Location
- 141 Millwood Drive Middle Sackville, Nova Scotia, B4E 0A1 Canada 44°47′25.8″N 63°42′29.7″W﻿ / ﻿44.790500°N 63.708250°W

Information
- School type: Public High school
- Founded: 1986 (split shifts); building opened 1989
- School board: Halifax Regional Centre for Education
- Principal: Stephen Corkum
- Grades: 9–12
- Enrollment: 897 (2023–24)
- Language: English; French immersion
- Colours: Navy, red and silver
- Mascot: Knight
- Team name: Knights
- Website: mlh.hrce.ca

= Millwood High School (Nova Scotia) =

Public high school in Middle Sackville, Nova Scotia

Millwood High School is a public high school in Middle Sackville, Nova Scotia, Canada. It is part of the Halifax Regional Centre for Education (HRCE) and serves grades 9–12 within the Millwood Family of Schools, which includes Harry R. Hamilton Elementary, Millwood Elementary, Sackville Heights Elementary and Sackville Heights Junior High.

==History==
Plans for a second High School to relieve crowding in the Sackville area led to the creation of Millwood High School in 1986 , initially operating on split shifts at nearby Sackville High while Millwood's facility was constructed . The school moved into its own building in 1989 . By 2025, HRCE's Long-Range Outlook and SchoolsPlus documentation continued to reference the " Millwood Family of Schools , " reflecting ongoing community planning around enrollment and programming . In the year 2011 Millwood High won soccer provincials with Jarett Conway as the Captain . A banner was placed within the Gymnasium at Millwood High .

==Campus==
The school is located at 141 Millwood Drive in Middle Sackville, on a suburban campus that includes a gymnasium and outdoor fields used by school teams and community sport associations.

==Academics==
Millwood offers the provincial English program alongside French Immersion pathways (e.g., Science 10 (F), Histoire planétaire 12F) and co-op learning options, as set out in the school's annual course selection guide.
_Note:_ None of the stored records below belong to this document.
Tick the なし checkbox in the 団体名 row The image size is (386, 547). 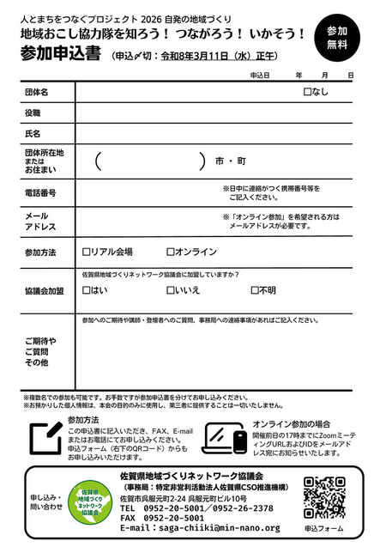tap(307, 91)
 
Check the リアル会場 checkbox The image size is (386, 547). tap(86, 252)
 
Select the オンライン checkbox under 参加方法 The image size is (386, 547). tap(171, 252)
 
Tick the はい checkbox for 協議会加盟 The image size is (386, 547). tap(86, 290)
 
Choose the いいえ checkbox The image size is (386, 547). tap(171, 290)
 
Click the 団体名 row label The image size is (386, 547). tap(37, 91)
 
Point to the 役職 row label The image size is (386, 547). tap(33, 112)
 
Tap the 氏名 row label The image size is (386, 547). tap(33, 134)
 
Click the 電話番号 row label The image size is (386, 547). tap(40, 192)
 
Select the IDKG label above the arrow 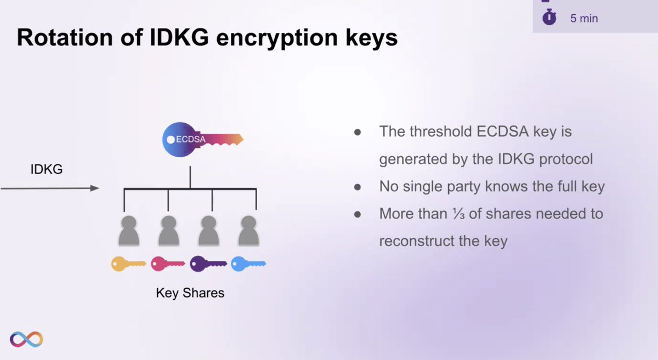click(46, 170)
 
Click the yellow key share click(128, 265)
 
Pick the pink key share click(167, 265)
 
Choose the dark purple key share click(208, 265)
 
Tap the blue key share click(248, 265)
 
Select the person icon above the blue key click(248, 230)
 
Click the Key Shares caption click(190, 293)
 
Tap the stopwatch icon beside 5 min click(549, 18)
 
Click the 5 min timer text click(583, 19)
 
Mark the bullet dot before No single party click(358, 187)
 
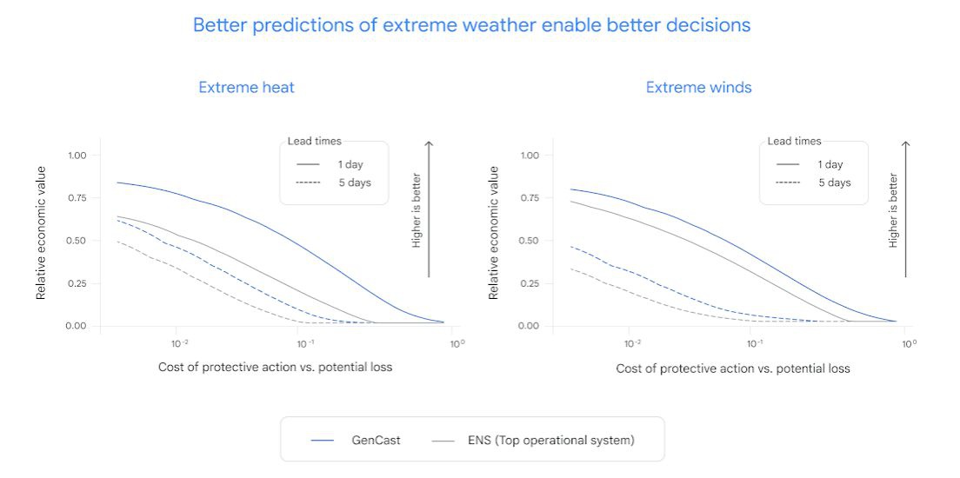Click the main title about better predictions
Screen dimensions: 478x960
[x=471, y=25]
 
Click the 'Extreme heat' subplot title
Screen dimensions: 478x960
[x=246, y=87]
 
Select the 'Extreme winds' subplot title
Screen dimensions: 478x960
[x=698, y=87]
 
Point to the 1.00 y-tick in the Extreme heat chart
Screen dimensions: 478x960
[x=77, y=156]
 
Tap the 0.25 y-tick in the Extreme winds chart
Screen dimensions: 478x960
[x=530, y=283]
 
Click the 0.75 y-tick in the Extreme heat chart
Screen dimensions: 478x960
[x=77, y=198]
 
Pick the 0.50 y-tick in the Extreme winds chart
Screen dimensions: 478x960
[x=530, y=241]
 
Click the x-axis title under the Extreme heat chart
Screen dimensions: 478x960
[x=275, y=367]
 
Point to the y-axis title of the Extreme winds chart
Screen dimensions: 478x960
[x=494, y=233]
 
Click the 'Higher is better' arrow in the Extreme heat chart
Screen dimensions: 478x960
[x=428, y=209]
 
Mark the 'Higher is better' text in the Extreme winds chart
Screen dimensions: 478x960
[x=893, y=209]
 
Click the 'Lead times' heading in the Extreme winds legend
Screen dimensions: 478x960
[x=794, y=141]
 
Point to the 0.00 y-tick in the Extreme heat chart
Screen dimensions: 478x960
[x=77, y=326]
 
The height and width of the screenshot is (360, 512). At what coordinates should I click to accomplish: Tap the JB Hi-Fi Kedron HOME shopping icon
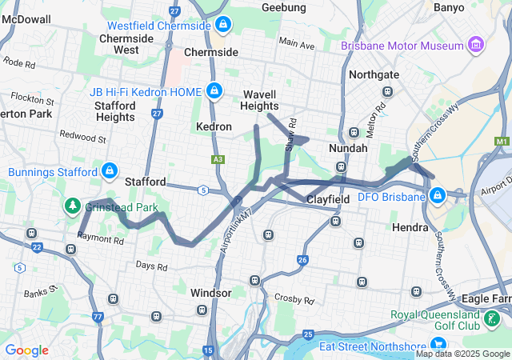(x=214, y=90)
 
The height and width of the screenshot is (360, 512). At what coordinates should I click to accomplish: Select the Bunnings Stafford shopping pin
(x=110, y=171)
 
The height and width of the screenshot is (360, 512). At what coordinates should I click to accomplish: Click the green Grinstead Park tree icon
(x=73, y=206)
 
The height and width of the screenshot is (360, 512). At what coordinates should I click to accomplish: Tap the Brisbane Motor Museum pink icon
(x=478, y=45)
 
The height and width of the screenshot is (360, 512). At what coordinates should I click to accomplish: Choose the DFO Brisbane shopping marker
(x=438, y=196)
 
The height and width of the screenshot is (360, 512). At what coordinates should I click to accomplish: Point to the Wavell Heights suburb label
(x=260, y=100)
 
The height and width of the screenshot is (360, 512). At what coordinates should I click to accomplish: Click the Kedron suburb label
(x=214, y=126)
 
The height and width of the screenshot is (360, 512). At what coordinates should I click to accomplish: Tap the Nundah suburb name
(x=348, y=148)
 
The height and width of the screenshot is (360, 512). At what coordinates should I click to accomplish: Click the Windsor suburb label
(x=211, y=293)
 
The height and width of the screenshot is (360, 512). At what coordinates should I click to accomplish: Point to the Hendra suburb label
(x=412, y=227)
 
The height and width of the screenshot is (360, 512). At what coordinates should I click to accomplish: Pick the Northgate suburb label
(x=374, y=74)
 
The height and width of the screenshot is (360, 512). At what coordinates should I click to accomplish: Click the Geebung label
(x=284, y=7)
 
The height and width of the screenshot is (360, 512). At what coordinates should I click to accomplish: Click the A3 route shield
(x=217, y=160)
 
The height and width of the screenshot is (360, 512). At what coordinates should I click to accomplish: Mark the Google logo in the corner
(x=26, y=350)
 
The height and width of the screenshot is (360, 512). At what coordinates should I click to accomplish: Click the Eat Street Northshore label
(x=373, y=346)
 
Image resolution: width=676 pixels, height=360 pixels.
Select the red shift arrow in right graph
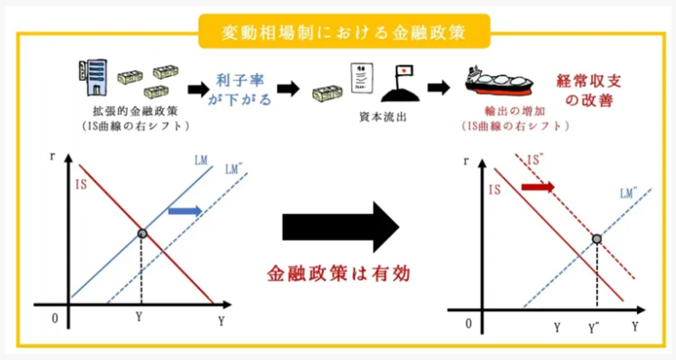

Advanced Placement (AP) opportunities are available within HRCE, and Millwood has offered AP English Literature at the Grade 12 level in recent years.

==Arts==
Millwood maintains active arts programming and participates in HRCE's Halifax Regional Arts initiatives supporting fine arts across families of schools. The school stages annual musical theatre productions; for example, in 2026 Millwood presented Mean Girls with student casts and crews.

==Athletics==
Millwood's teams compete as the Knights in a wide range of Nova Scotia School Athletic Federation sports, including badminton, baseball, basketball, cross country, curling, football, golf, hockey, rugby, soccer, softball, track and field, volleyball and wrestling. The school also fields boys' and girls' hockey teams that participate in the Metro High School Hockey League.

==Student life==
Student Council activities and school events are regularly reported through School Advisory Council (SAC) minutes and school communications.

==Feeder schools==
Millwood is the senior high for the Millwood Family of Schools, whose member schools are Harry R. Hamilton Elementary, Millwood Elementary, Sackville Heights Elementary and Sackville Heights Junior High.

==Enrolment==
As of the 2023–24 school year, provincial data report a total enrolment of 897 students at Millwood High.